Eric Shinohara, associate professor of Medicine and medical director of the Vanderbilt Radiation Oncology Clinic, said, “While ADT therapy is of great benefit to many patients with prostate cancer, it may also increase the risk of developing diabetes or having a heart attack or stroke. By collaborating with urology, medical oncology, and the cardio-oncology program, we are better able to determine which patients are most likely to benefit from hormones, and in those who do get hormones, how to better protect their cardiovascular system.”
ADT reduces serum testosterone levels, which can make prostate cancer shrink or progress much slower. Previous research has found a link between ADT and heart disease. More specifically, a link has been found between ADT and low-density lipoprotein and triglyceride levels, which increase insulin resistance and create a similar metabolic state seen in metabolic syndrome.
Senior author Javid Moslehi added, “Aggressive treatment of these altered cardiovascular risk factors can be an important step to decrease the risk of heart attack and stroke in patients treated with ADT. In general, cardiovascular wellness is an important aspect of care for all of the nearly 230,000 men newly diagnosed with prostate cancer each year in the U.S.”
In the U.S., cardiovascular disease remains to be the number 1 killer of men, regardless whether they have prostate cancer or not.
Fellow author David Penson added, “Frankly, all men need to be cognizant of the cardiovascular risk.
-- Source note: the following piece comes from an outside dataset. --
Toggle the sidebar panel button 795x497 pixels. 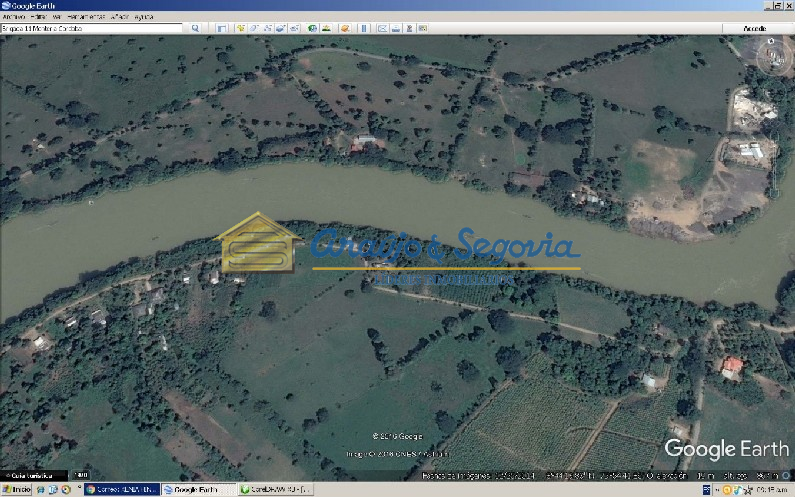[221, 29]
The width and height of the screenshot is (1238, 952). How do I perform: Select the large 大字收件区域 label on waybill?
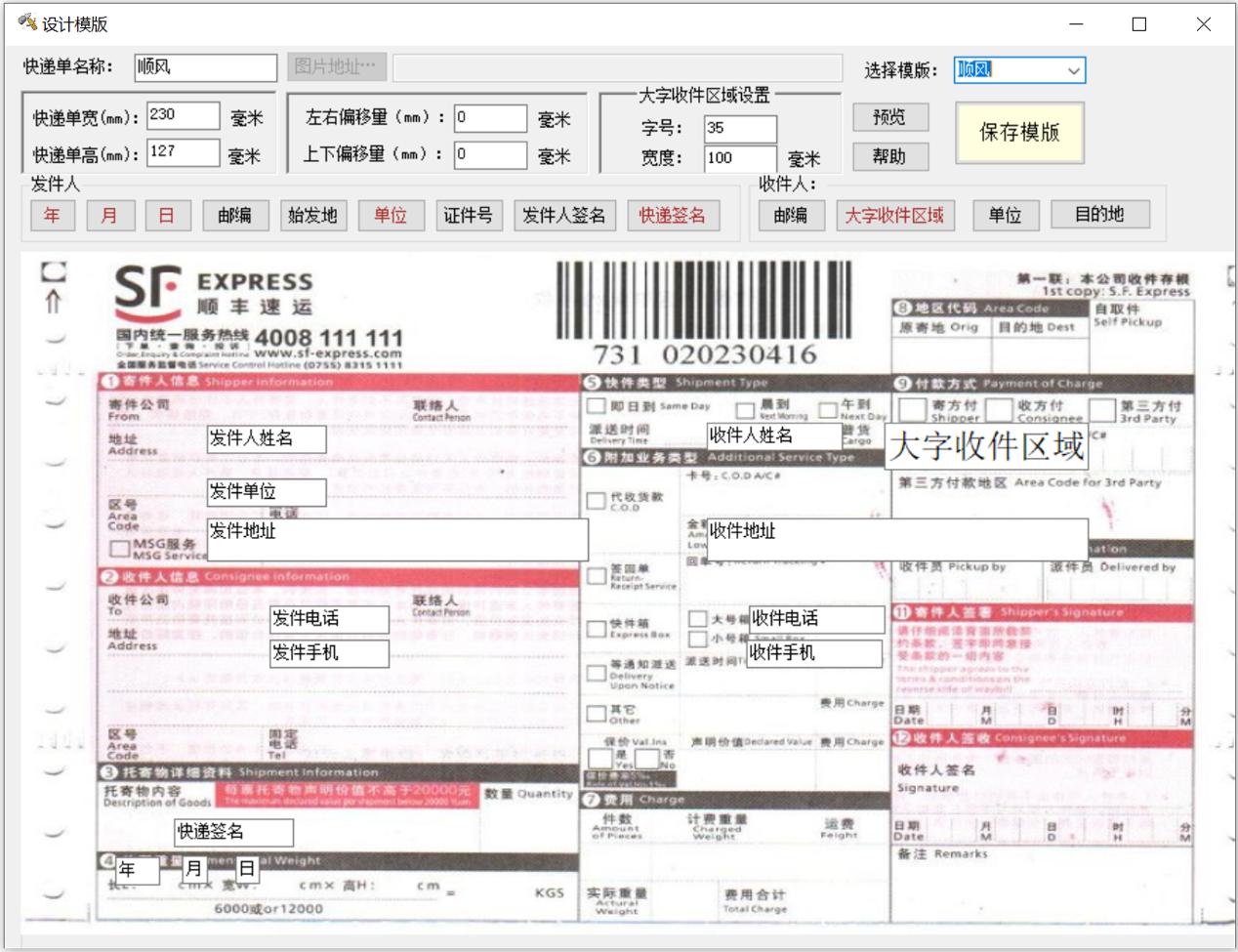pyautogui.click(x=986, y=447)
After all, a lot more men die of heart disease than prostate cancer every year in this country. It is particularly important for men on ADT since anything that affects the hormonal balance will impact cardiovascular risk.”
The researchers helped develop the Vanderbilt ABCDE paradigm for cardiovascular health in prostate cancer patients. The ABCDE paradigm refers to Awareness and Aspirin, Blood pressure monitoring, Cholesterol management and Cigarette avoidance, Diet and Diabetes, and Exercise.
Author Alicia Morgans concluded, “Collaboration among subspecialties in medicine is critical to maintaining the health of our patients. No one is simply a prostate or a heart, and the treatments we use to treat one illness or another can dramatically affect the well-being of other parts of a patient. Bringing together a comprehensive team that addresses all facets of a patient’s health allows us to provide the best medical care there is.”
Heart disease: a risk factor for prostate cancer, previous study
Researchers from Duke Cancer Institute found that cardiovascular disease is a potential risk factor for prostate cancer. The findings suggest that the two conditions may share similar underlying causes. The researchers suggest that what’s good for the heart is likewise beneficial for the prostate. Hence, following prevention tips for heart disease may also result in a lower risk of prostate cancer.
The researchers looked at data from 6,390 men who were enrolled in a study known as REDUCE. The participants had a prostate biopsy at two- and four- year marks. The patients also provided detailed medical history, which entailed their weight, incidence of heart disease, alcohol intake, and other risk factors.
Of the participating men, 547 reported pre-enrollment history of coronary artery disease (CAD). Those men tended to be overweight and less healthy, with higher baseline PSA, along with greater rates of diabetes, hypertension, and high cholesterol. These men were also more likely to develop prostate cancer.
Lead author Jean-Alfred Thomas II said, “We controlled for a number of risk factors, including hypertension, taking statins, or aspirin. We don’t have a good grasp on what’s causing the link, but we are observing this association.”